- WHAT YOU SHOULD DO
Output all the entries below. Each must match exactly.

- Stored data
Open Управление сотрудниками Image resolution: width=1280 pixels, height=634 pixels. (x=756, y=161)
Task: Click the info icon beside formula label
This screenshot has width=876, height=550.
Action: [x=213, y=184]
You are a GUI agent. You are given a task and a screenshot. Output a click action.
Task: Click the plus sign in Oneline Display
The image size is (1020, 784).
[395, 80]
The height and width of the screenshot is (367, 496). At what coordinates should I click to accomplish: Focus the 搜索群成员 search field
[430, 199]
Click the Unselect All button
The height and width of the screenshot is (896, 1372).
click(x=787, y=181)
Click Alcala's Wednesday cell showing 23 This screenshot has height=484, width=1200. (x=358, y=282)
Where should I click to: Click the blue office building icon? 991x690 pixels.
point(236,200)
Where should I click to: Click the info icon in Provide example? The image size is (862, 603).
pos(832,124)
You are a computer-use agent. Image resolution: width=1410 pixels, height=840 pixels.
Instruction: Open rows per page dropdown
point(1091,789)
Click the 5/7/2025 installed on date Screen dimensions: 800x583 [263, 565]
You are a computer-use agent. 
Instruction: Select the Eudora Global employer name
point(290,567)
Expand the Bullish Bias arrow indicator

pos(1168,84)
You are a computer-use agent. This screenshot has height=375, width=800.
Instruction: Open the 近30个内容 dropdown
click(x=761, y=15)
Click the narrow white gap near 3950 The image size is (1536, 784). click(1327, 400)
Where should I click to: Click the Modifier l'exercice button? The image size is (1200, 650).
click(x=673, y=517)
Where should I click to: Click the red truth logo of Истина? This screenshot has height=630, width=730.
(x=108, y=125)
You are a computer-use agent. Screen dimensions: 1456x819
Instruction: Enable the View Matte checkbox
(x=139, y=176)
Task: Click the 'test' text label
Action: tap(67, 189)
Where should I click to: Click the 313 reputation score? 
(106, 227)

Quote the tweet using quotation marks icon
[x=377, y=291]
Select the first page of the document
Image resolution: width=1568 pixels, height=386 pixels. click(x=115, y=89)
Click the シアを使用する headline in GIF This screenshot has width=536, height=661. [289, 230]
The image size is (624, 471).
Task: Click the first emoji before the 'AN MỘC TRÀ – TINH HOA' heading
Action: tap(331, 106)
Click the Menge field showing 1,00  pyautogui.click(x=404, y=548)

- RESULT OF THE EXERCISE
Open Управление сотрудниками Image resolution: width=1280 pixels, height=634 pixels. (x=756, y=161)
Task: Click the info icon beside formula label
This screenshot has width=876, height=550.
Action: [x=213, y=184]
You are a GUI agent. You are given a task and a screenshot. Output a click action.
Task: Click the plus sign in Oneline Display
The image size is (1020, 784).
[395, 80]
The height and width of the screenshot is (367, 496). At what coordinates should I click to accomplish: Focus the 搜索群成员 search field
[430, 199]
Click the Unselect All button
The height and width of the screenshot is (896, 1372).
click(x=787, y=181)
Click Alcala's Wednesday cell showing 23 This screenshot has height=484, width=1200. (x=358, y=282)
Where should I click to: Click the blue office building icon? 991x690 pixels.
point(236,200)
Where should I click to: Click the info icon in Provide example? The image size is (862, 603).
pos(832,124)
You are a computer-use agent. Image resolution: width=1410 pixels, height=840 pixels.
Instruction: Open rows per page dropdown
point(1091,789)
Click the 5/7/2025 installed on date Screen dimensions: 800x583 [263, 565]
You are a computer-use agent. 
Instruction: Select the Eudora Global employer name
point(290,567)
Expand the Bullish Bias arrow indicator

pos(1168,84)
You are a computer-use agent. This screenshot has height=375, width=800.
Instruction: Open the 近30个内容 dropdown
click(x=761, y=15)
Click the narrow white gap near 3950 The image size is (1536, 784). click(1327, 400)
Where should I click to: Click the Modifier l'exercice button? The image size is (1200, 650).
click(x=673, y=517)
Where should I click to: Click the red truth logo of Истина? This screenshot has height=630, width=730.
(x=108, y=125)
You are a computer-use agent. Screen dimensions: 1456x819
Instruction: Enable the View Matte checkbox
(x=139, y=176)
Task: Click the 'test' text label
Action: tap(67, 189)
Where should I click to: Click the 313 reputation score? 
(106, 227)

Quote the tweet using quotation marks icon
[x=377, y=291]
Select the first page of the document
Image resolution: width=1568 pixels, height=386 pixels. click(x=115, y=89)
Click the シアを使用する headline in GIF This screenshot has width=536, height=661. [289, 230]
The image size is (624, 471).
Task: Click the first emoji before the 'AN MỘC TRÀ – TINH HOA' heading
Action: tap(331, 106)
Click the Menge field showing 1,00  pyautogui.click(x=404, y=548)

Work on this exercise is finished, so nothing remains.